WHAT THIS TASK INVOLVES
Note how many lines in the entries contain the string "MÄAG", then give that number and nothing else.

--- SOURCE DATA ---

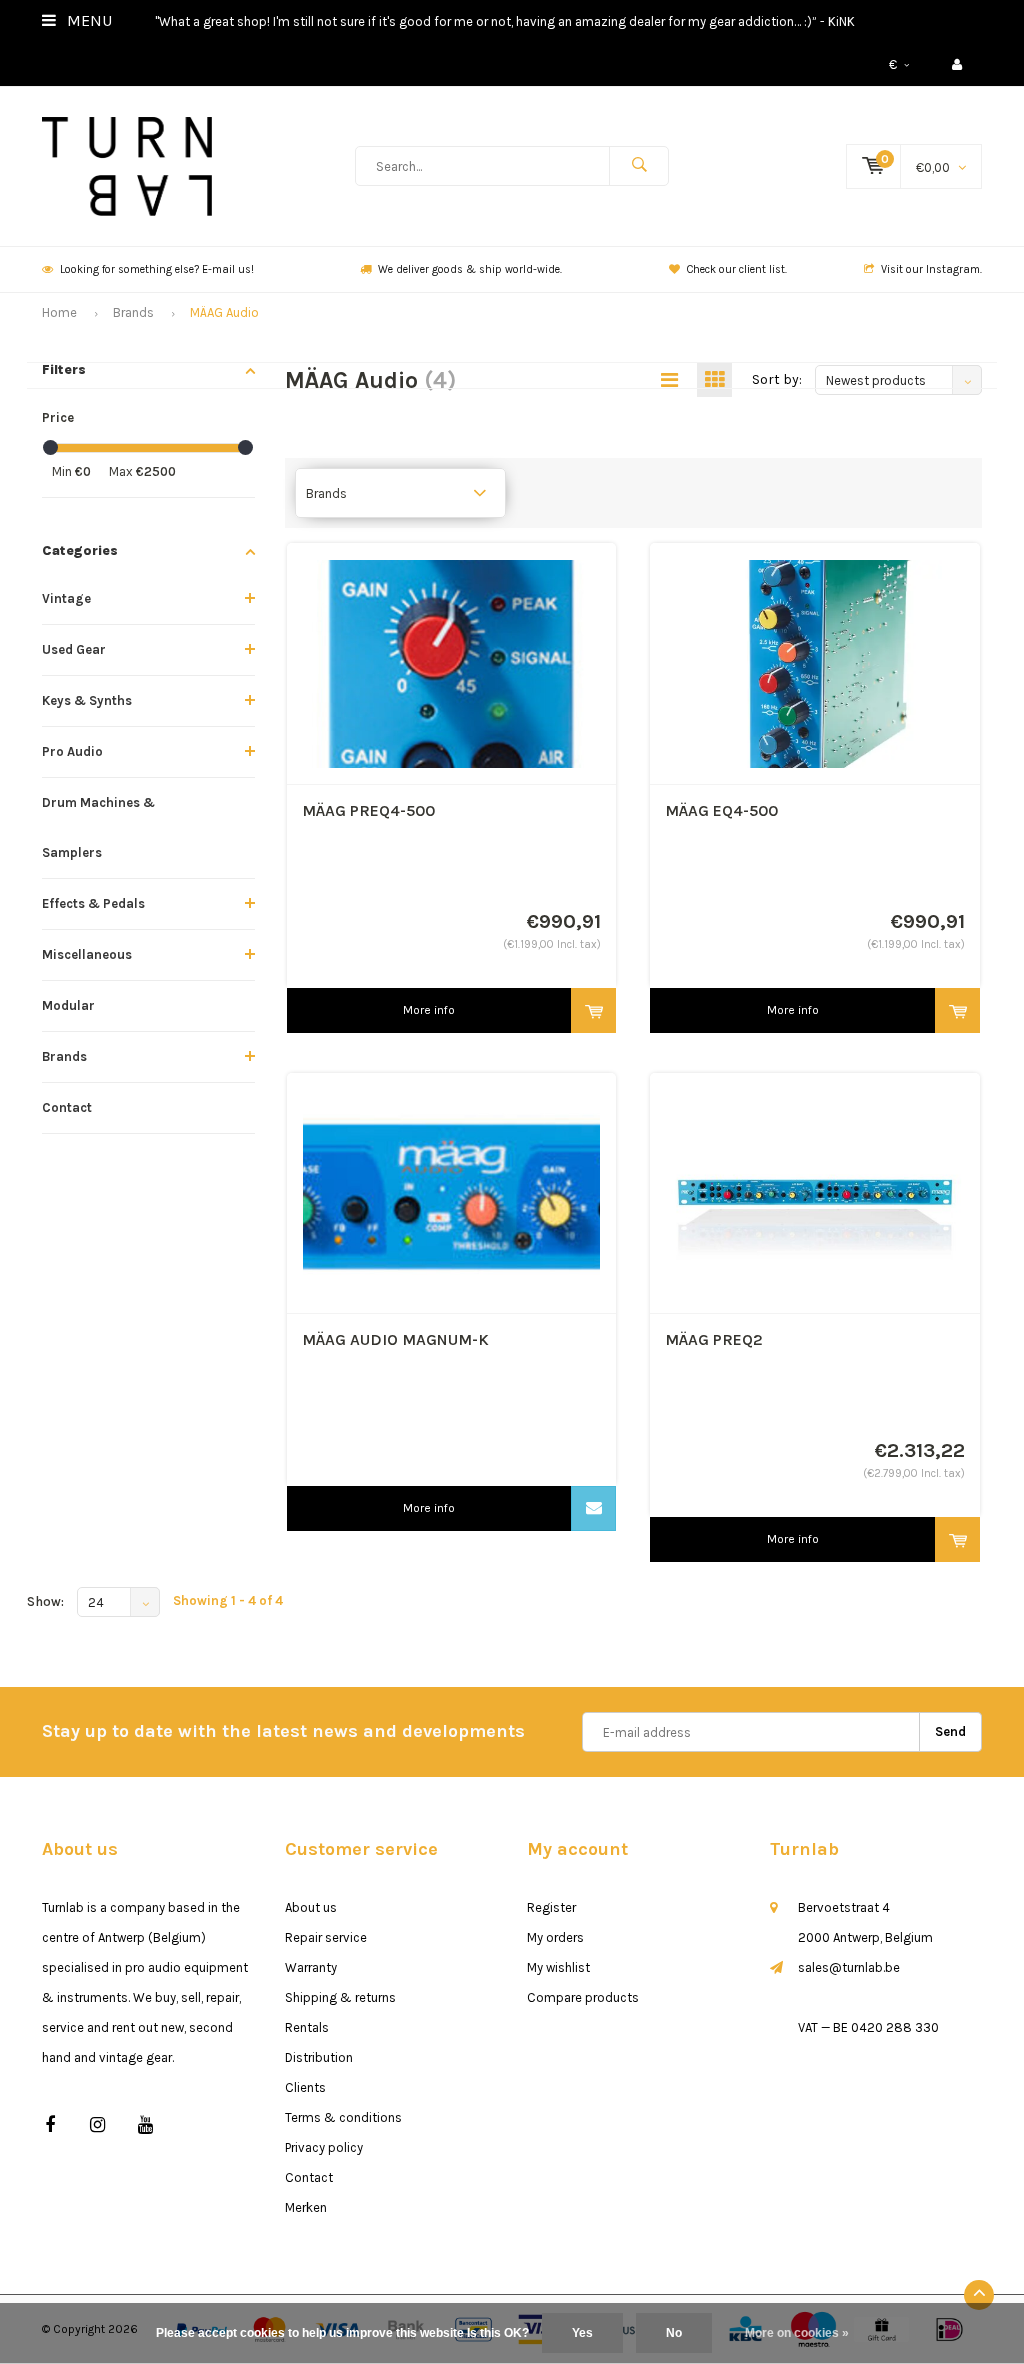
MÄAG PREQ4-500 (368, 810)
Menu (87, 20)
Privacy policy (324, 2147)
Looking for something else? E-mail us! (157, 269)
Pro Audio (72, 751)
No (674, 2333)
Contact (67, 1107)
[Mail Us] (593, 1508)
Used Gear (74, 649)
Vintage (66, 598)
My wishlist (558, 1967)
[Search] (639, 166)
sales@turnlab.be (849, 1967)
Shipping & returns (340, 1997)
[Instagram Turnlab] (97, 2125)
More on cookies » (797, 2333)
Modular (68, 1005)
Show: (45, 1601)
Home (59, 312)
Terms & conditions (343, 2117)
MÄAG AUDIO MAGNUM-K (395, 1339)
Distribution (319, 2057)
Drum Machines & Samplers (98, 827)
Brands (133, 312)
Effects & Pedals (93, 903)
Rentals (307, 2027)
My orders (555, 1937)
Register (551, 1907)
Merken (306, 2207)
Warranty (311, 1967)
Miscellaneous (87, 954)
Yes (582, 2333)
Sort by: (777, 379)
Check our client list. (737, 269)
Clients (305, 2087)
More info (429, 1010)
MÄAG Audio (224, 312)
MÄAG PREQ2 (714, 1339)
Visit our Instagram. (931, 269)
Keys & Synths (87, 700)
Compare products (583, 1997)
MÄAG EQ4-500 (721, 810)
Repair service (326, 1937)
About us (311, 1907)
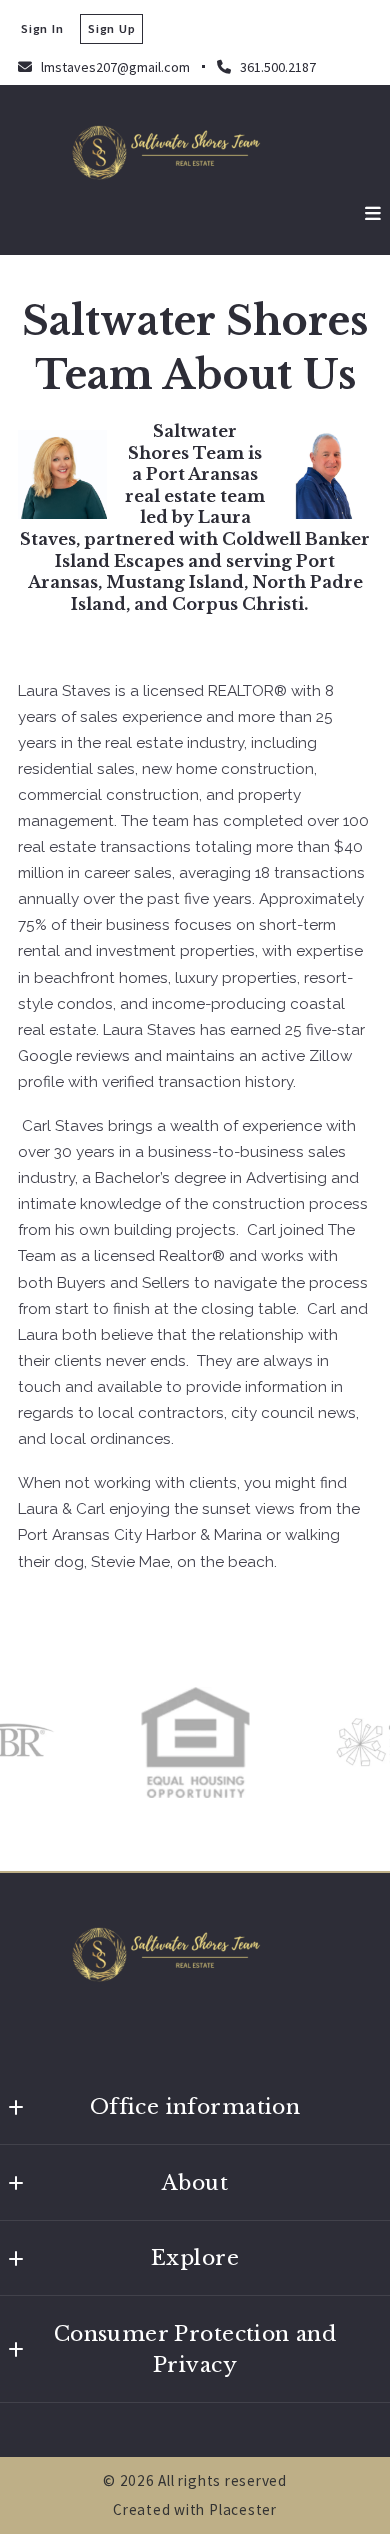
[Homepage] (195, 151)
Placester (243, 2509)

---

RESULT OF THIS EXERCISE
5